Implement SQL-compliant treatment of row comparisons for < <= > >= cases

(previously we only did = and <> correctly). Also, allow row comparisons with any operators that are in btree opclasses, not only those with these specific names. This gets rid of a whole lot of indefensible assumptions about the behavior of particular operators based on their names ... though it's still true that IN and NOT IN expand to "= ANY". The patch adds a RowCompareExpr expression node type, and makes some changes in the representation of ANY/ALL/ROWCOMPARE SubLinks so that they can share code with RowCompareExpr. I have not yet done anything about making RowCompareExpr an indexable operator, but will look at that soon. initdb forced due to changes in stored rules.
author: Tom Lane <tgl@sss.pgh.pa.us> 2005-12-28 01:30:02 +0000
committer: Tom Lane <tgl@sss.pgh.pa.us> 2005-12-28 01:30:02 +0000
commit: 6e07709760a29d8dbfb93b9846c905bd40689082 (patch)
tree: 9bf0084587d7e313ba087ce53c24bc748c63a456 /doc/src
parent: a37422e042a6114ab0e513f50dac4a47fab22313 (diff)
1 files changed, 93 insertions, 65 deletions
diff --git a/doc/src/sgml/func.sgml b/doc/src/sgml/func.sgml
index 86e01ff113d..d90bc15d411 100644
--- a/doc/src/sgml/func.sgml
+++ b/doc/src/sgml/func.sgml
@@ -1,5 +1,5 @@
 <!--
-$PostgreSQL: pgsql/doc/src/sgml/func.sgml,v 1.300 2005/12/21 23:22:55 momjian Exp $
+$PostgreSQL: pgsql/doc/src/sgml/func.sgml,v 1.301 2005/12/28 01:29:58 tgl Exp $
 PostgreSQL documentation
 -->
 
@@ -350,18 +350,18 @@ PostgreSQL documentation
     </indexterm>
     The ordinary comparison operators yield null (signifying <quote>unknown</>)

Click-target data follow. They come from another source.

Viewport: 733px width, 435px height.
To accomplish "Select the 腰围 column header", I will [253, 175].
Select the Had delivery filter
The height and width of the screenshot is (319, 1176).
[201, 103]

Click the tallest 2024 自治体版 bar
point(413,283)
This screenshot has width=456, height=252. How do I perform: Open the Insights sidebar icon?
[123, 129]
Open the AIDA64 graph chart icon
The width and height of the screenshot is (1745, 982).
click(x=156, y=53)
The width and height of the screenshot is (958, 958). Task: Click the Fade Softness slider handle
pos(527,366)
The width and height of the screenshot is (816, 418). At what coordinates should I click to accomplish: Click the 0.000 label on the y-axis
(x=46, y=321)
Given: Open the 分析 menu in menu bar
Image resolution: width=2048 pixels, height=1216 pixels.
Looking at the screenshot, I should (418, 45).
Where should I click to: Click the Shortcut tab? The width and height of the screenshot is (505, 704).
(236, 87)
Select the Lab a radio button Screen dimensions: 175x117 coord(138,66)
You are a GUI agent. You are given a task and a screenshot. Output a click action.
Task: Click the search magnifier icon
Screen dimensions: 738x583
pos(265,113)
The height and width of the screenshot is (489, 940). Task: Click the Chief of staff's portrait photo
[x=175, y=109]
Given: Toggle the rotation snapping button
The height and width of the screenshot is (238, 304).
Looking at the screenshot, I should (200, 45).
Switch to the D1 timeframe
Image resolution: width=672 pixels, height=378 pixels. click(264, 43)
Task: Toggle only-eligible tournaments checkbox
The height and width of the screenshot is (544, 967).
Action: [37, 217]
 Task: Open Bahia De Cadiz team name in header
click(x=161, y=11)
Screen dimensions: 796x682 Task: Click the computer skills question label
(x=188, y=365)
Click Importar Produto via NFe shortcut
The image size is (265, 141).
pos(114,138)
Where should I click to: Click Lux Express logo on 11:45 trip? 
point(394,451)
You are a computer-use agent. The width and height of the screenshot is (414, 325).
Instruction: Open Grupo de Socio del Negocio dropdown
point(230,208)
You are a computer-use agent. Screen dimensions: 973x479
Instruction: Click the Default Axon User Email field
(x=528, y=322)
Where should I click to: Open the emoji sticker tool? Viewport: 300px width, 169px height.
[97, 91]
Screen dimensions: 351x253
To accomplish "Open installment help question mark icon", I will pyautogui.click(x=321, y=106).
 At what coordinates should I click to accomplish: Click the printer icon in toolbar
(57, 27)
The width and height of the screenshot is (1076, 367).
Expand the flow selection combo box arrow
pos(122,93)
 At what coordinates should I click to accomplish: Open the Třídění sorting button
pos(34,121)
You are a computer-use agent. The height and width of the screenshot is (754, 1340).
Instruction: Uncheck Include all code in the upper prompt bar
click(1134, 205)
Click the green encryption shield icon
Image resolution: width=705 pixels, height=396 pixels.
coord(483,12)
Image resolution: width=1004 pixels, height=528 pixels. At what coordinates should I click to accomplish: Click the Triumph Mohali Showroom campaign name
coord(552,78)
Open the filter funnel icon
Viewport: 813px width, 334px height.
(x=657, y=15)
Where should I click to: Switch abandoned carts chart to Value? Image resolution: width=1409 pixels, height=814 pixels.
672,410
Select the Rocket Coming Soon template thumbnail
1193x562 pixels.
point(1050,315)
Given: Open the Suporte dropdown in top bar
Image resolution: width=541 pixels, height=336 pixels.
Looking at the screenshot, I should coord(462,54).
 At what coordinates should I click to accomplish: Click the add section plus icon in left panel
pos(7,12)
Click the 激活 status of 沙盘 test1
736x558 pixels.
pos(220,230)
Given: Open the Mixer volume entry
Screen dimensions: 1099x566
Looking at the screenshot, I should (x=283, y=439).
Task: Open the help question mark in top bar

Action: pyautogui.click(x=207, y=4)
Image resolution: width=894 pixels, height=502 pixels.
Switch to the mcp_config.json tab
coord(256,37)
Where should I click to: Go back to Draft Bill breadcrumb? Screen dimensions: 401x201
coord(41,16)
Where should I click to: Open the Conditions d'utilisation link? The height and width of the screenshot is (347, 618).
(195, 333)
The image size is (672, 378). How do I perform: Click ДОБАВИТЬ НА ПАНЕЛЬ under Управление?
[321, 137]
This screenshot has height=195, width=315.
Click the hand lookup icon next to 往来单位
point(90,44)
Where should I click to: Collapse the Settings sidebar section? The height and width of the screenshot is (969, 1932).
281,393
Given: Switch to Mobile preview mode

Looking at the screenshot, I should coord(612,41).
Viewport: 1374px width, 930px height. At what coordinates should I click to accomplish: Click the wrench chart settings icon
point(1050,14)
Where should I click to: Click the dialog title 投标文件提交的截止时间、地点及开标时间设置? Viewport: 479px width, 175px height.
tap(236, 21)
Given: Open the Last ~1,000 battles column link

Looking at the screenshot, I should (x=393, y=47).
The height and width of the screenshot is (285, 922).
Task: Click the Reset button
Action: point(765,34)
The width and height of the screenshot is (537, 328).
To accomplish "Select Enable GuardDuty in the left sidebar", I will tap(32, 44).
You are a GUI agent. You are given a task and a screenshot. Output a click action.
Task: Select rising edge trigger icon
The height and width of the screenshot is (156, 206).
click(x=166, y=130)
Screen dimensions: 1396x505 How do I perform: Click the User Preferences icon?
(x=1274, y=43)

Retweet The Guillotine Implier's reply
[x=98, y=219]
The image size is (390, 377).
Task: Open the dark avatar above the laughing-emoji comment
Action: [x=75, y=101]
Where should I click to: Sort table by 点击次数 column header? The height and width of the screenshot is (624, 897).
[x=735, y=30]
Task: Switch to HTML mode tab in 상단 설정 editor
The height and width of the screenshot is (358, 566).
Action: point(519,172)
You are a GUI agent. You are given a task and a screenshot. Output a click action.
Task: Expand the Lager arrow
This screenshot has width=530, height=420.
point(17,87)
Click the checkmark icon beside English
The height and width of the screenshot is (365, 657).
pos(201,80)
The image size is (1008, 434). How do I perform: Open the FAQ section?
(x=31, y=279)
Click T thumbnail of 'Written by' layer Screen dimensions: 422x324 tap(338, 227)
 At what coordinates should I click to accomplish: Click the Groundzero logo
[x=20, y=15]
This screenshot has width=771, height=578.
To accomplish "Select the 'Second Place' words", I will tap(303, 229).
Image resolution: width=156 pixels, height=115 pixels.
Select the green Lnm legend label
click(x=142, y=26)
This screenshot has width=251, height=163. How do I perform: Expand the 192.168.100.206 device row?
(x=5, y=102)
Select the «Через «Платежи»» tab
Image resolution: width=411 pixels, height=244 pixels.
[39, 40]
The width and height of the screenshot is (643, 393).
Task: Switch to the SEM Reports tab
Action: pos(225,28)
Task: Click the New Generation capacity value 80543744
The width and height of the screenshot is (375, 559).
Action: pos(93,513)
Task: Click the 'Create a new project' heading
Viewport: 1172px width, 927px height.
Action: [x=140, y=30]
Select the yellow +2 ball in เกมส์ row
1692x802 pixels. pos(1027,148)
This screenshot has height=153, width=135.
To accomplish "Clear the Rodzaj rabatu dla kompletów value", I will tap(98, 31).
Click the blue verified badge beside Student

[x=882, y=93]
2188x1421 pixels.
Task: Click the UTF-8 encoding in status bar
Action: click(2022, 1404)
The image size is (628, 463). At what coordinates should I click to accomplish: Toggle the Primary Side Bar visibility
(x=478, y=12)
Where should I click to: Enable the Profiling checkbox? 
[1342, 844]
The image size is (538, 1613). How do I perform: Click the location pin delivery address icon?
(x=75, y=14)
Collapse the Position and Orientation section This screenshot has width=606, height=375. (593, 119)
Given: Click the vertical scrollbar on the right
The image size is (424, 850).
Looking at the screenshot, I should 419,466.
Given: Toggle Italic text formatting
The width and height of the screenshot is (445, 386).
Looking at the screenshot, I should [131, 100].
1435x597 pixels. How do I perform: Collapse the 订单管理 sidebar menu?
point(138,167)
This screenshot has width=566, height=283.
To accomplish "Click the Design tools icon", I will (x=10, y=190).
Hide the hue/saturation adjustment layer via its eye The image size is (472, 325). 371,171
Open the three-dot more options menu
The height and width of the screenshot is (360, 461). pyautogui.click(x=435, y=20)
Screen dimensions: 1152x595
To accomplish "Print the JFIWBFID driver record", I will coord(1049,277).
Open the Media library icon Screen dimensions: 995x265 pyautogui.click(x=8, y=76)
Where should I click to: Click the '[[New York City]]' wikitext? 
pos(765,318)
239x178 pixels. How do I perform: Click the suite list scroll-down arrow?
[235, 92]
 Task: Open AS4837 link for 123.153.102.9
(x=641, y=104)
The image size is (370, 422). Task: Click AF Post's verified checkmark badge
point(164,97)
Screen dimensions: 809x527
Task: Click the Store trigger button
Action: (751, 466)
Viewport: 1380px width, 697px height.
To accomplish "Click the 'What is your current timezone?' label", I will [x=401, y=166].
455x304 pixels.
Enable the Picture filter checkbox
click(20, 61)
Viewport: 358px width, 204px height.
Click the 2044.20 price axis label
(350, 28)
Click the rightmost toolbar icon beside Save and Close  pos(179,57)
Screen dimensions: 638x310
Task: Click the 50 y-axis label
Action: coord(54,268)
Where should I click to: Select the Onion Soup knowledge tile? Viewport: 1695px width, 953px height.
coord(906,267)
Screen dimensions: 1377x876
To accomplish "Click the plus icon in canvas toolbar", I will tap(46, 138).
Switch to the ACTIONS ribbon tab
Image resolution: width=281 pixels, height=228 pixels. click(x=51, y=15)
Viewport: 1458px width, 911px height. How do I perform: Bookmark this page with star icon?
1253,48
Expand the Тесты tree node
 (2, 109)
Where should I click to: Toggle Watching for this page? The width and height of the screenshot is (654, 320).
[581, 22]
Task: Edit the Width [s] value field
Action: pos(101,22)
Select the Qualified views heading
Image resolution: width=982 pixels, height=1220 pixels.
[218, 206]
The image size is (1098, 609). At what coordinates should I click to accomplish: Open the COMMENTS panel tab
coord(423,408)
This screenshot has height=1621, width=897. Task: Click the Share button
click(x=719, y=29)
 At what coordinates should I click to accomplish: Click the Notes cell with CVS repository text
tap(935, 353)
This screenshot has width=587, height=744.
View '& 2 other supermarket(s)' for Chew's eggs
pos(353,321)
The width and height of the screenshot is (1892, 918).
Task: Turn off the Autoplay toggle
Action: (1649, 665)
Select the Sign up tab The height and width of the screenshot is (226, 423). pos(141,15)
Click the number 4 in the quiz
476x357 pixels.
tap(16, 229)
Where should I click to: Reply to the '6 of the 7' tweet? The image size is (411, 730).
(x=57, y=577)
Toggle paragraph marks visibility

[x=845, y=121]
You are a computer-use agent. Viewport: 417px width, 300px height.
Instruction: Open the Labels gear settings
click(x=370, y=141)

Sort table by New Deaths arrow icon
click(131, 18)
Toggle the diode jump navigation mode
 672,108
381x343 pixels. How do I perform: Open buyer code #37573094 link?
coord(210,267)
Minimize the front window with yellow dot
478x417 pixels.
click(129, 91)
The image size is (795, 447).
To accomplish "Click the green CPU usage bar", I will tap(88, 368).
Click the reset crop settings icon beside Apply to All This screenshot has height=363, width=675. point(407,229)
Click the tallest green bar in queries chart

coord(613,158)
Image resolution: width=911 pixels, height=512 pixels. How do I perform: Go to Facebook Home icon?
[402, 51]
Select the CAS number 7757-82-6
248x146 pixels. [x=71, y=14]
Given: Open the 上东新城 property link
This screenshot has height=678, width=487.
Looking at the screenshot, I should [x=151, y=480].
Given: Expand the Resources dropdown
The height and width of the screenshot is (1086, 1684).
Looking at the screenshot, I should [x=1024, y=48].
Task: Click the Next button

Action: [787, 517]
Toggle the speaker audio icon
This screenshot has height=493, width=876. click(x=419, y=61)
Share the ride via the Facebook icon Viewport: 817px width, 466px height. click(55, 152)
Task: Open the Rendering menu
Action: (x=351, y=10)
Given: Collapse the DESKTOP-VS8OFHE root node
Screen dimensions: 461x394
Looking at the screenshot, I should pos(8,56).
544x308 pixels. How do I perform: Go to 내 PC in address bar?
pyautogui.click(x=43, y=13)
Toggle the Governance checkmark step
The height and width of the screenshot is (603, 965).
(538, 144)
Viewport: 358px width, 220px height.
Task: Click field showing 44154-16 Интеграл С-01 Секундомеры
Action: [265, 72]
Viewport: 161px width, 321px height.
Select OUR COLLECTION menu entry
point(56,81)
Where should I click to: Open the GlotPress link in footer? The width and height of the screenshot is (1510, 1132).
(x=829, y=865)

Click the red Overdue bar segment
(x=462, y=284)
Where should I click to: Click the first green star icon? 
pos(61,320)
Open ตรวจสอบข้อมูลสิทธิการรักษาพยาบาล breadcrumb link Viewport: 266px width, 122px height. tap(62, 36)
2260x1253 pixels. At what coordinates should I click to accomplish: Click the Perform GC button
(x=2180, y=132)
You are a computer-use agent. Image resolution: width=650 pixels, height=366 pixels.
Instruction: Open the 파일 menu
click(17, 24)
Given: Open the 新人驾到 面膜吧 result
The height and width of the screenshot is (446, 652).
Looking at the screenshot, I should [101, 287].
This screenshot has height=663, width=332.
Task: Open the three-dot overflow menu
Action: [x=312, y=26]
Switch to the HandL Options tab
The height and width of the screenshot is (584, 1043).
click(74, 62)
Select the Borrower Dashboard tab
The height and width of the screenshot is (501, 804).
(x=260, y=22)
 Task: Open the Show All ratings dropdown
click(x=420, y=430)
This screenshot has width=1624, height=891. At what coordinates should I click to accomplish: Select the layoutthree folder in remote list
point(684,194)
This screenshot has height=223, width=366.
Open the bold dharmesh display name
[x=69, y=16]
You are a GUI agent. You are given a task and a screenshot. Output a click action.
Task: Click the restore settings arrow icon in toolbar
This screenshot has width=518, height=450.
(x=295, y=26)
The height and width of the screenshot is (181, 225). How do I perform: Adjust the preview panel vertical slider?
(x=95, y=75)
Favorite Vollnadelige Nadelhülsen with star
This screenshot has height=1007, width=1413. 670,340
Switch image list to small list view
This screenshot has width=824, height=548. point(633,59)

     when either input is null.  Another way to do comparisons is with the
-    <literal>IS DISTINCT FROM</literal> construct:
+    <literal>IS <optional> NOT </> DISTINCT FROM</literal> construct:
 <synopsis>
 <replaceable>expression</replaceable> IS DISTINCT FROM <replaceable>expression</replaceable>
 <replaceable>expression</replaceable> IS NOT DISTINCT FROM <replaceable>expression</replaceable>
 </synopsis>
-    For non-null inputs, <literal>IS DISTINCT FROM</literal> this is
+    For non-null inputs, <literal>IS DISTINCT FROM</literal> is
     the same as the <literal>&lt;&gt;</> operator.  However, when both
     inputs are null it will return false, and when just one input is
     null it will return true.  Similarly, <literal>IS NOT DISTINCT
     FROM</literal> is identical to <literal>=</literal> for non-null
-    inputs, returns true when both inputs are null, and false
-    otherwise. Thus, these constructs effectively act as though null
+    inputs, but it returns true when both inputs are null, and false when only
+    one input is null. Thus, these constructs effectively act as though null
     were a normal data value, rather than <quote>unknown</>.
    </para>
 
@@ -7999,8 +7999,8 @@ SELECT col1 FROM tab1
    equal if all their corresponding members are non-null and equal; the rows
    are unequal if any corresponding members are non-null and unequal;
    otherwise the result of that row comparison is unknown (null).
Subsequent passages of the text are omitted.